The publication revealed the usual pool parties and concert held by City of Canterbury Bankstown to celebrate Australia Day wouldn’t go ahead this year due to not being “essential”.
A council spokeswoman told the outlet the Australia Day Awards and citizenship event would still go ahead but would be a “scaled back seated event with tight COVID controls and no catering”.
Liverpool City Council’s outdoor Australia Day 2021 event won’t be going ahead but there was the possibility of a virtual celebration being held.
The Sydney Morning Herald also reported the Hills Shire Council had cancelled its Australia Day concert but an awards and citizenship ceremony would still be held.
News.com.au has contacted Canterbury-Bankstown, Liverpool and The Hills councils for comment.
North Sydney’s BBQ by the Bridge Australia Day event also won’t be taking place, but this is reportedly due to major Harbour Bridge works where the event is held.

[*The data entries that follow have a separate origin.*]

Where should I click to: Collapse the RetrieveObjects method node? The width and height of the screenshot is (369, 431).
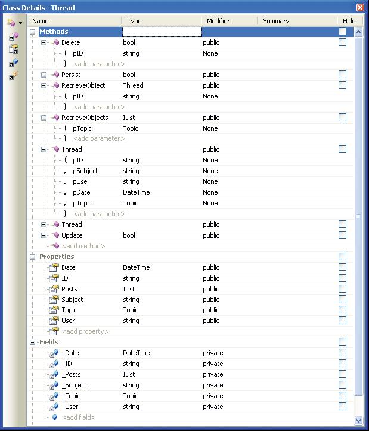pyautogui.click(x=44, y=118)
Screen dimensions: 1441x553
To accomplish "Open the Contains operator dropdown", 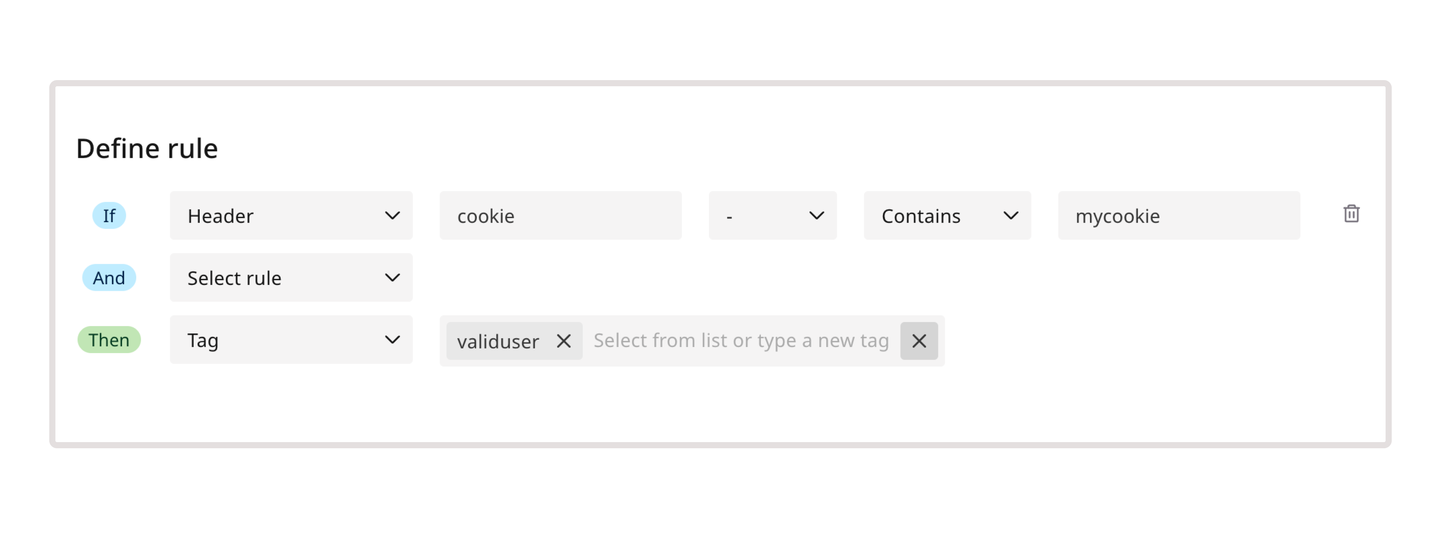I will (x=947, y=215).
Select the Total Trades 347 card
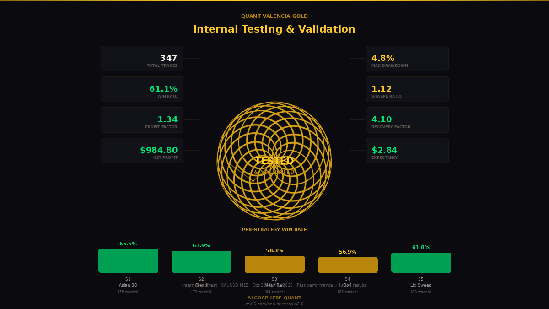 click(142, 59)
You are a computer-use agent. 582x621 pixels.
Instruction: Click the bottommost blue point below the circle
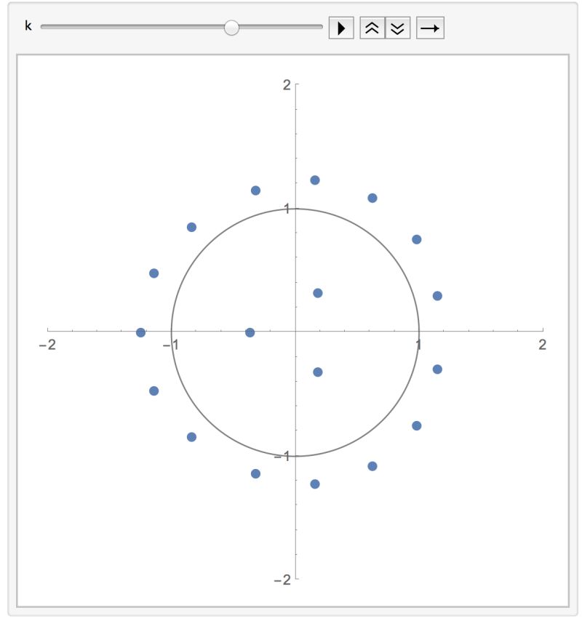click(315, 483)
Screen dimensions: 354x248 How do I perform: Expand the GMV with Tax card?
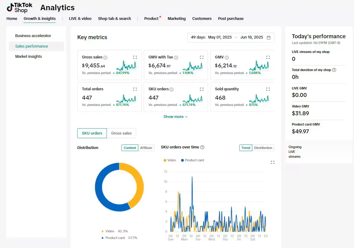202,57
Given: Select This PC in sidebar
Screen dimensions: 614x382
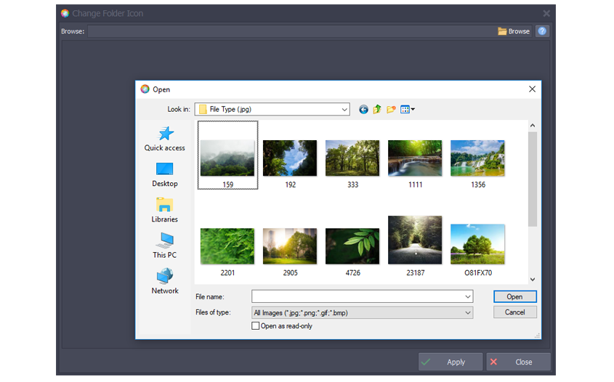Looking at the screenshot, I should click(x=165, y=245).
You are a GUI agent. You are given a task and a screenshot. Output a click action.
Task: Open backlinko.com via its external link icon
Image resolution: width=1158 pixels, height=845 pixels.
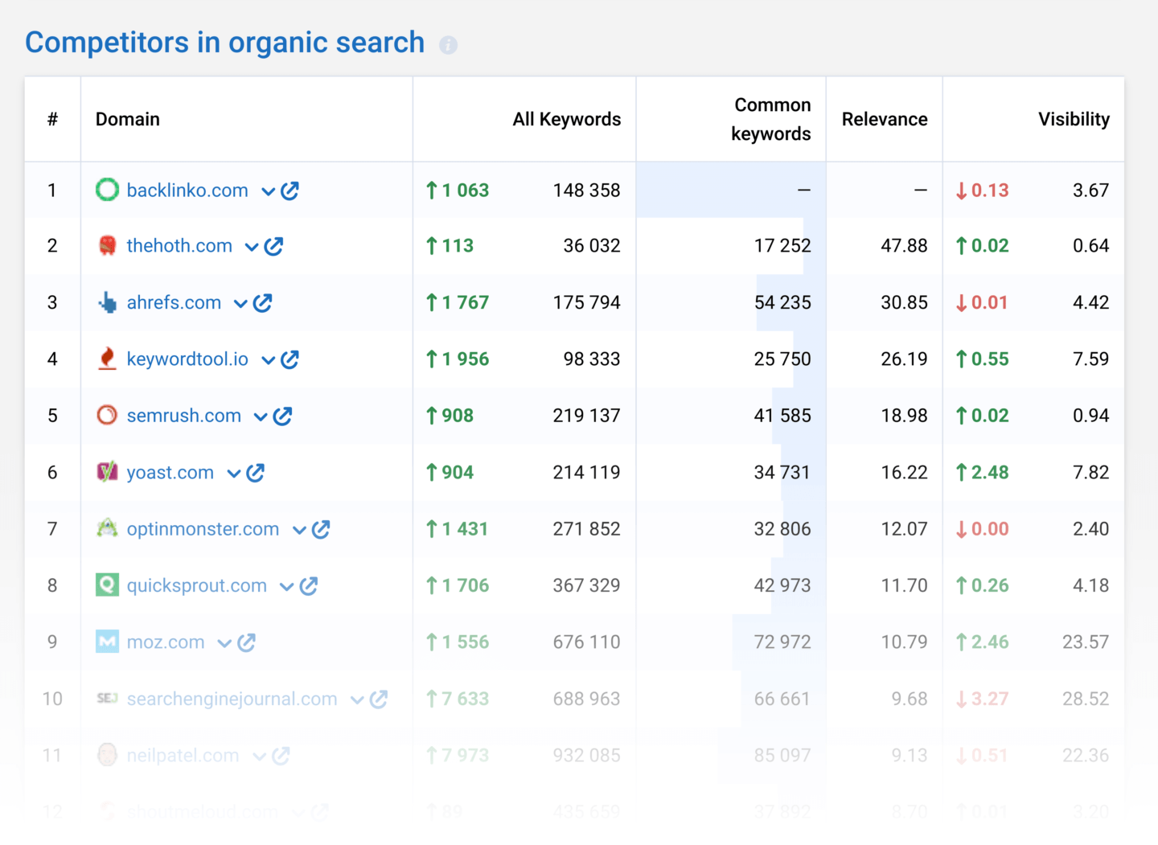click(x=290, y=191)
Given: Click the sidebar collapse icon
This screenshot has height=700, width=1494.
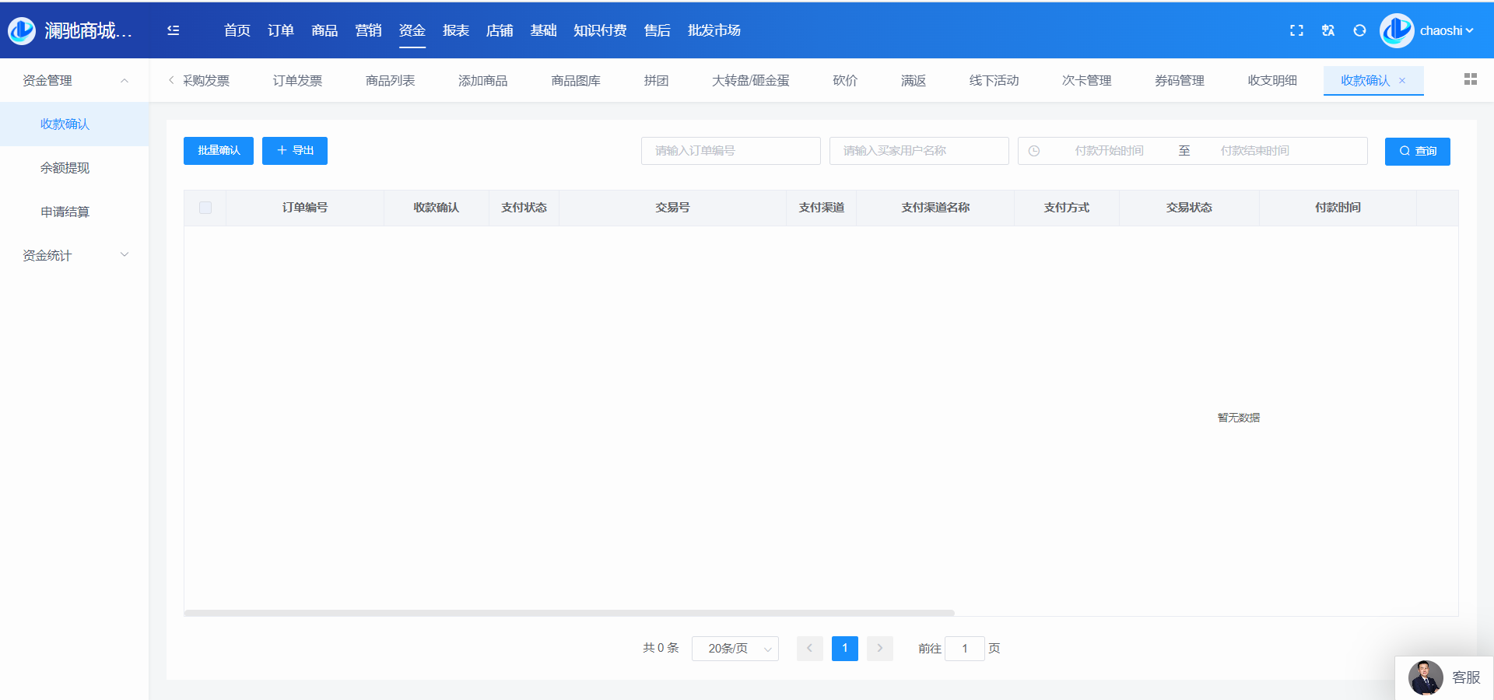Looking at the screenshot, I should [173, 30].
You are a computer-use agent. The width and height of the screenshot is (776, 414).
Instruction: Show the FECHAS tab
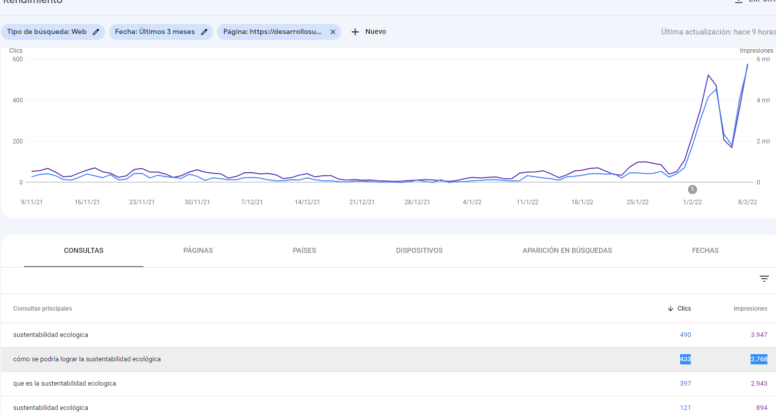pos(705,250)
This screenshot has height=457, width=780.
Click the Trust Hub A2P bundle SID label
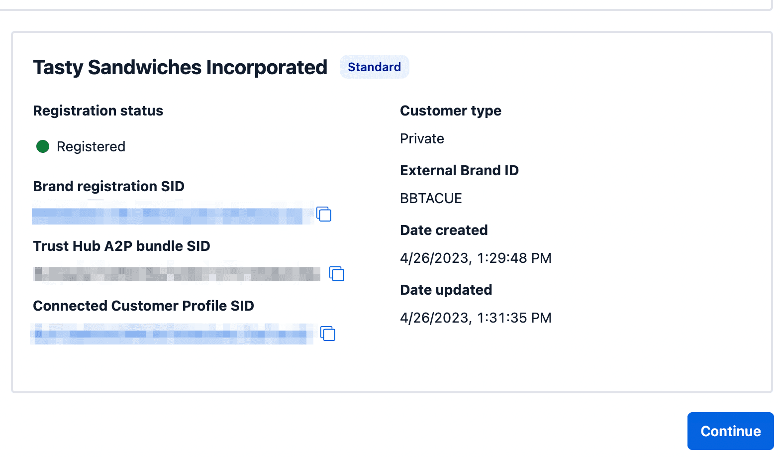click(121, 246)
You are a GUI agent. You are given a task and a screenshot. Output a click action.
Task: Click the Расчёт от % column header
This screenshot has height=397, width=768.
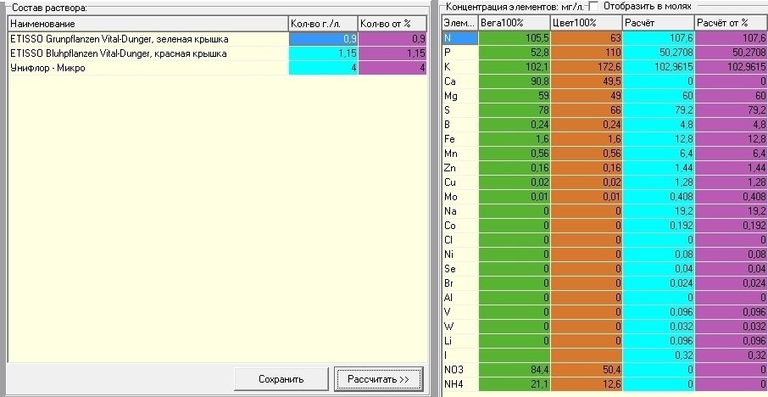coord(731,23)
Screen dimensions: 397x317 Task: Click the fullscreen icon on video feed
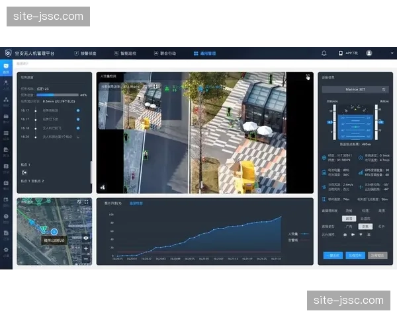tap(308, 77)
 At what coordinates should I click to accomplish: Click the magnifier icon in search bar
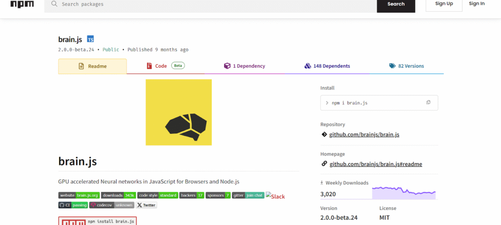pyautogui.click(x=54, y=4)
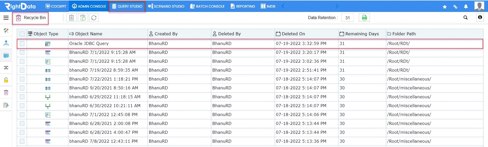Viewport: 488px width, 147px height.
Task: Open the user profile avatar menu
Action: tap(479, 6)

This will be the second year in a row the Inner West Council won’t hold an Australia Day event on January 26 after the council voted in 2019 to scrap the celebration.
Residents were instead encouraged to attend the Aboriginal Yabun festival held that day.
“Attitudes towards 26 January are changing in the community,” Mayor Darcy Byrne said at the time.
“For Aboriginal people, the date represents the beginning of colonisation, dispossession, the removal of children and deliberate destruction of language and culture.
“A growing number of Australians want that to be respectfully acknowledged.”